■ **Passage**
Re: [BUG] ide dma_timer_expiry, then hard lockup [ In reply to ]

sshtylyov at ru

Jun 19, 2007, 8:51 AM

Post #13 of 27 (1310 views)

Mark Lord wrote:

>>>>>> I can prepare a patch, but only with a lot of guidance. I can test
>>>>>> & debug, I'm highly motivated just right now ...

>>>>> If you've got a nice repeatable problem please try using the libata
>>>>> driver. That handles the error paths differently and doesn't try a
>>>>> FIFO
>>>>> drain which might matter in this case I guess.

>>>> FIFO drain for DMA commands?

>>> Welcome to the old IDE layer which I am so glad I left behind 8)

>>> ide_ata_error will try and do a PIO flush regardless of the command type
>>> if DRQ_STAT is asserted. See ide_dma_intr -> ide_error -> ...

>> Indeed... but the thing is we don't know what's asserted in this
>> case -- remember, it's reading the status register that locks
>> everything up...

■ **Work instruction**
Using the thread, explain why it's unclear whether DRQ_STAT is asserted in this lockup case.

■ **Source material**

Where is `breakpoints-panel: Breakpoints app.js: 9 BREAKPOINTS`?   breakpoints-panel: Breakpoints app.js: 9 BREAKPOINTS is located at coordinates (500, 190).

■ **Solution**
Reading the status register is itself what locks everything up. So there is no way to see which status bits, including DRQ_STAT, are asserted when the failure happens.